Автоматическое переключение или отключение DLP-политик для контроля сетевого трафика в агенте DeviceLock DLP в зависимости от наличия подключения к корпоративной сети и/или корпоративным серверам позволяет задать гибкий контроль мобильных сотрудников, использующих лэптопы и ноутбуки, когда, например, на уровне агента при нахождении лэптопа в офисе сохраняется контроль устройств, принтеров и критичных сетевых приложений и сервисов — в особенности использующих End-to-End шифрование, анализ которого принципиально недоступен на уровне периметра, а контроль и инспекция других сетевых протоколов переходит к EtherSensor.
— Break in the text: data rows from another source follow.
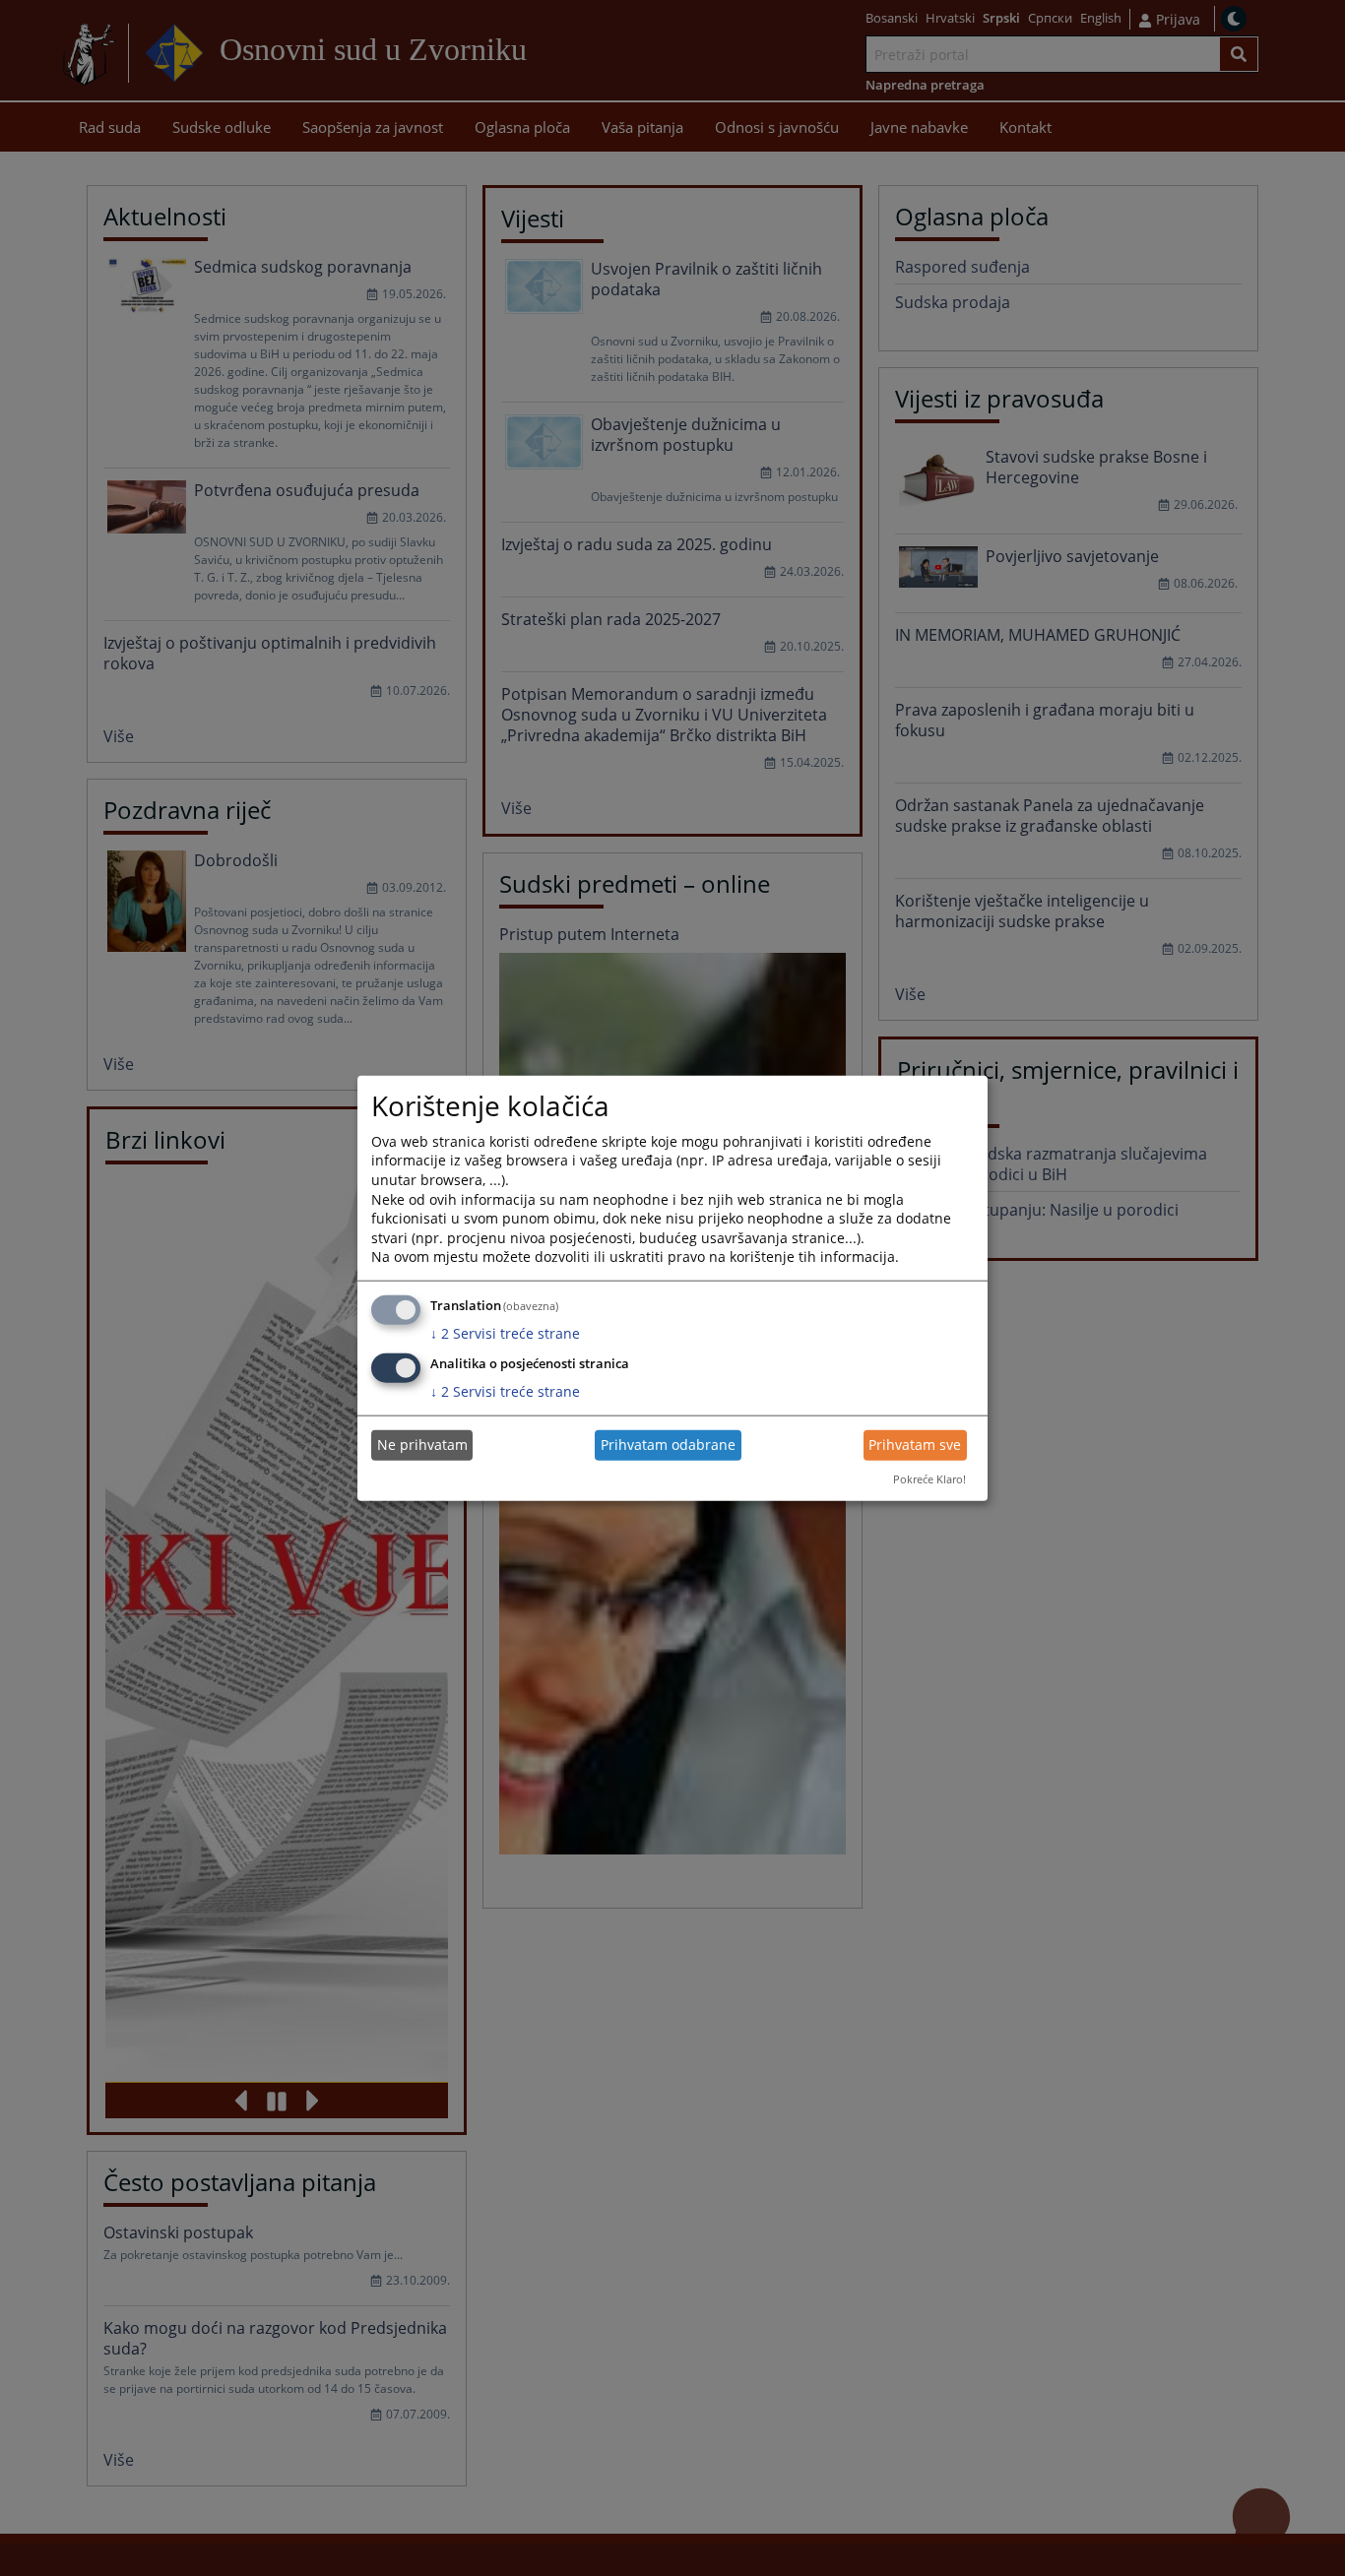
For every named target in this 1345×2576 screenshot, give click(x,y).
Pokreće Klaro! (929, 1479)
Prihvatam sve (914, 1444)
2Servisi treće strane (505, 1333)
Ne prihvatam (422, 1444)
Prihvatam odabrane (668, 1444)
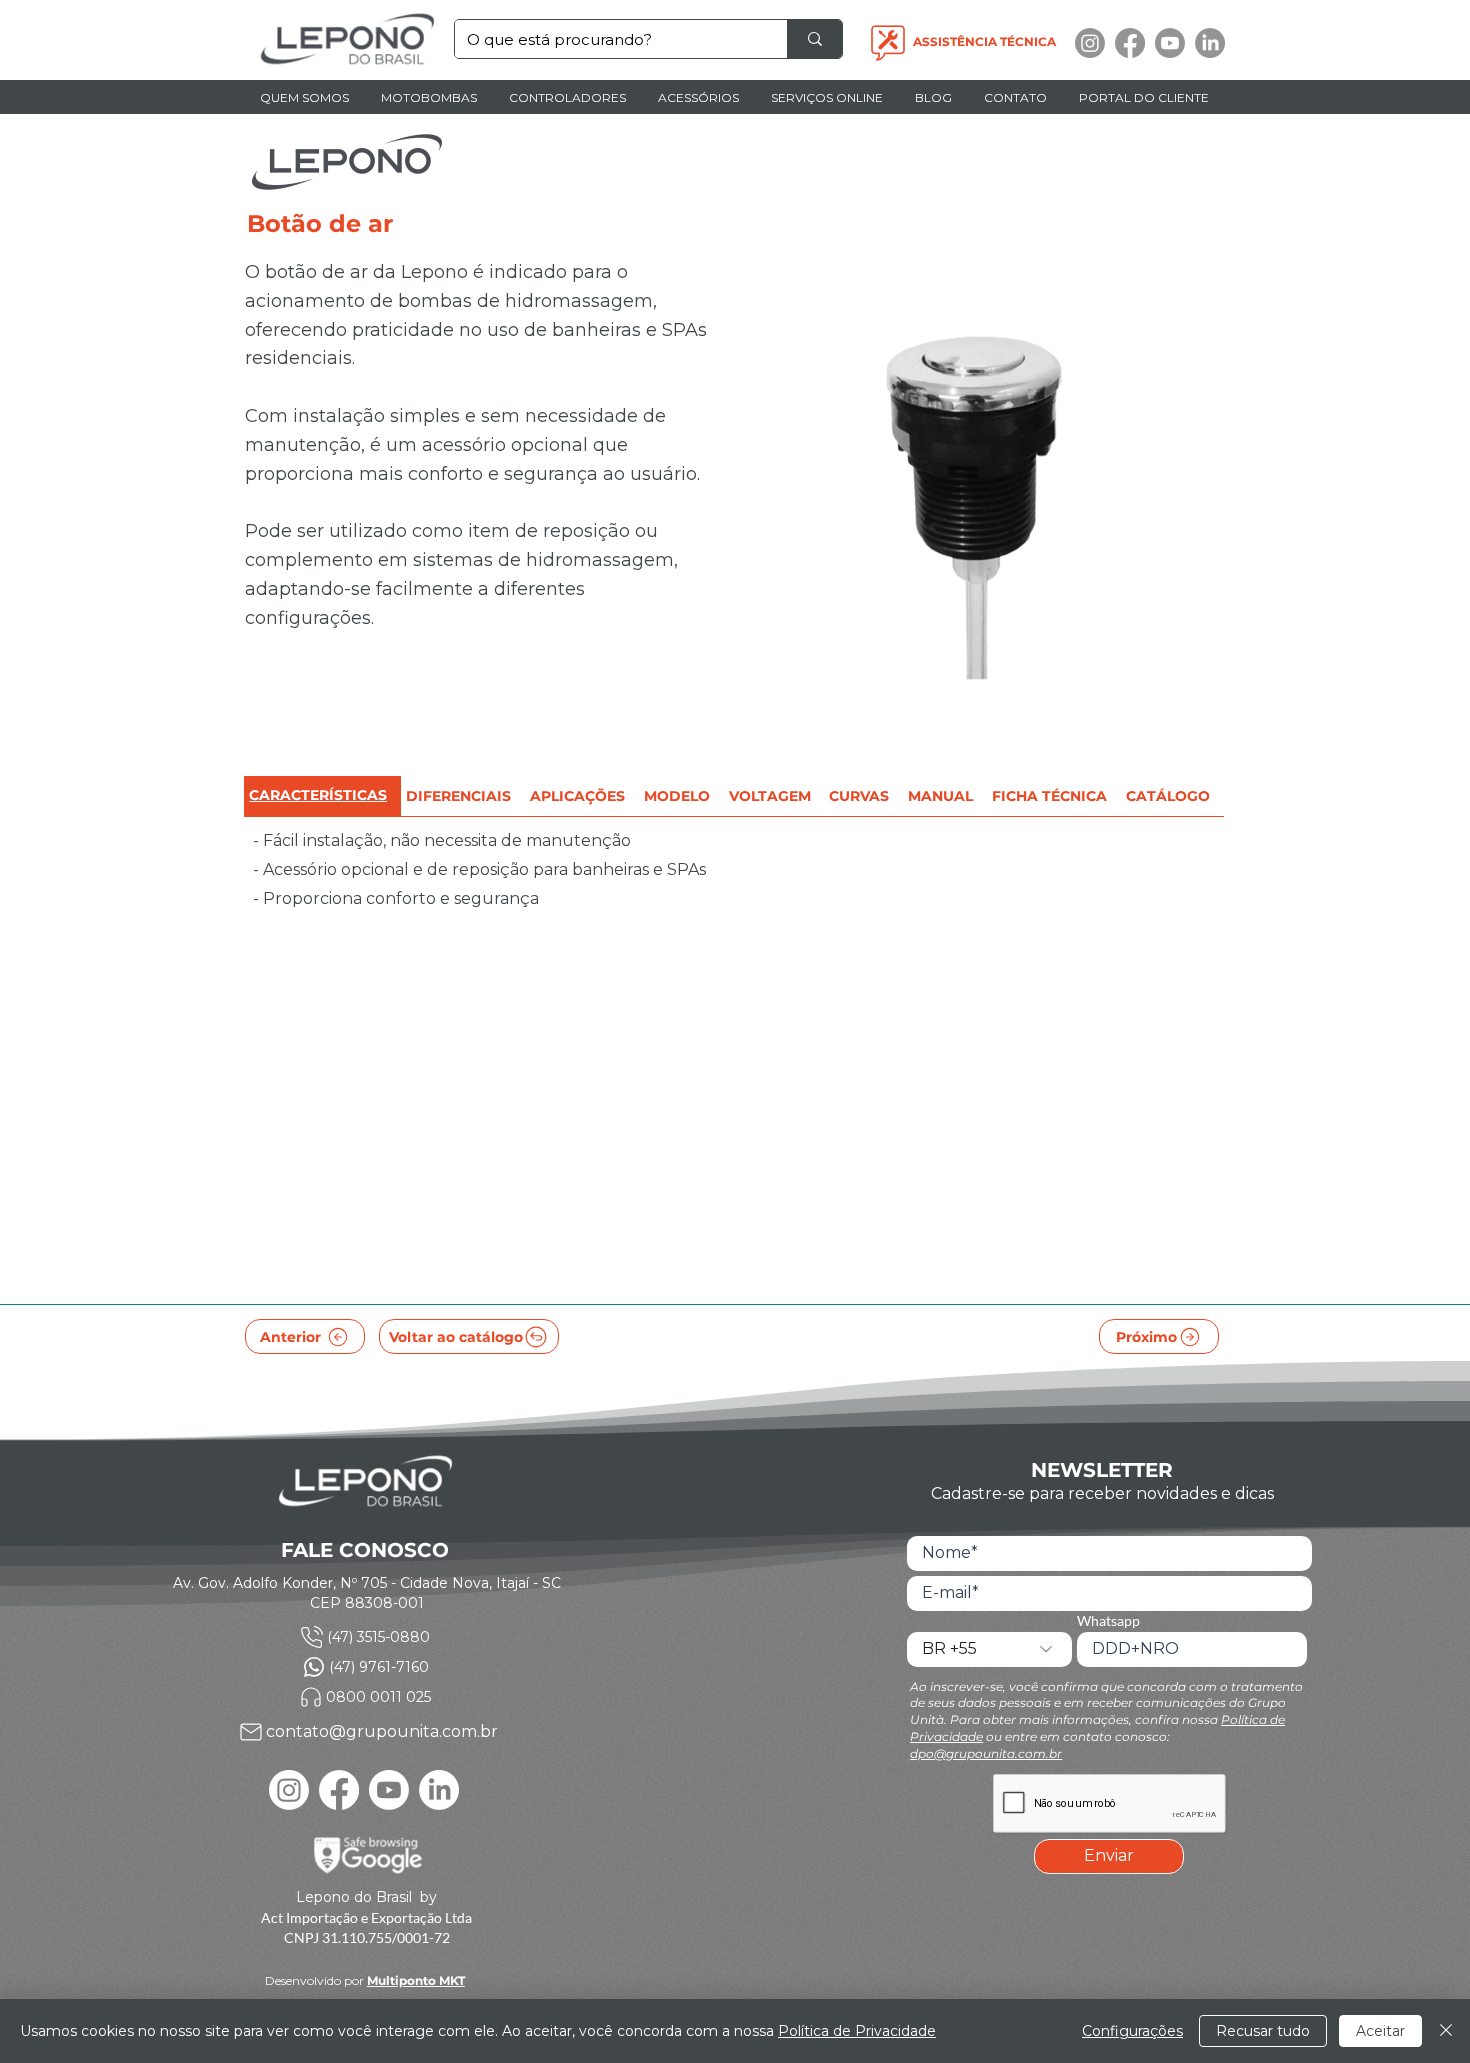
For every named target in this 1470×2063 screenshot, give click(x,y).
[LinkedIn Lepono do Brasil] (1210, 43)
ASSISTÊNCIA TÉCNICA (984, 41)
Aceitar (1380, 2031)
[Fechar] (1446, 2031)
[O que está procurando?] (814, 39)
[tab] (322, 796)
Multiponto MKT (416, 1980)
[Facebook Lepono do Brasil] (1130, 43)
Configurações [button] (1132, 2031)
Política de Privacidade (857, 2031)
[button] (430, 97)
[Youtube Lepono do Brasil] (1170, 43)
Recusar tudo (1263, 2031)
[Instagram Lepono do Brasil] (1090, 43)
Совместное интеграционное решение — это уверенный шаг к созданию гибридной DLP-системы, сочетающей в себе лучшие качества подходов Network DLP (Microolap EtherSensor) и Endpoint DLP (DeviceLock DLP), предоставляющей организации максимальный контроль над соблюдением политик безопасности в крупной корпоративной среде благодаря значительному увеличению ширины охвата каналов передачи данных и качества отслеживаемых DLP-системой событий безопасности, — заявил Эдуард Смирнов, генеральный директор Microolap Technologies.

Полученная в результате интеграции синергия решений от двух разработчиков дает возможность как крупнейшим компаниям России с десятками и сотнями тысяч рабочих мест, ныне использующим наши разработки независимо друг от друга, так и организациям меньшего масштаба расширить область охвата и гибкость DLP-контроля потоков данных в организации, — сообщил Ашот Оганесян, технический директор и основатель DeviceLock.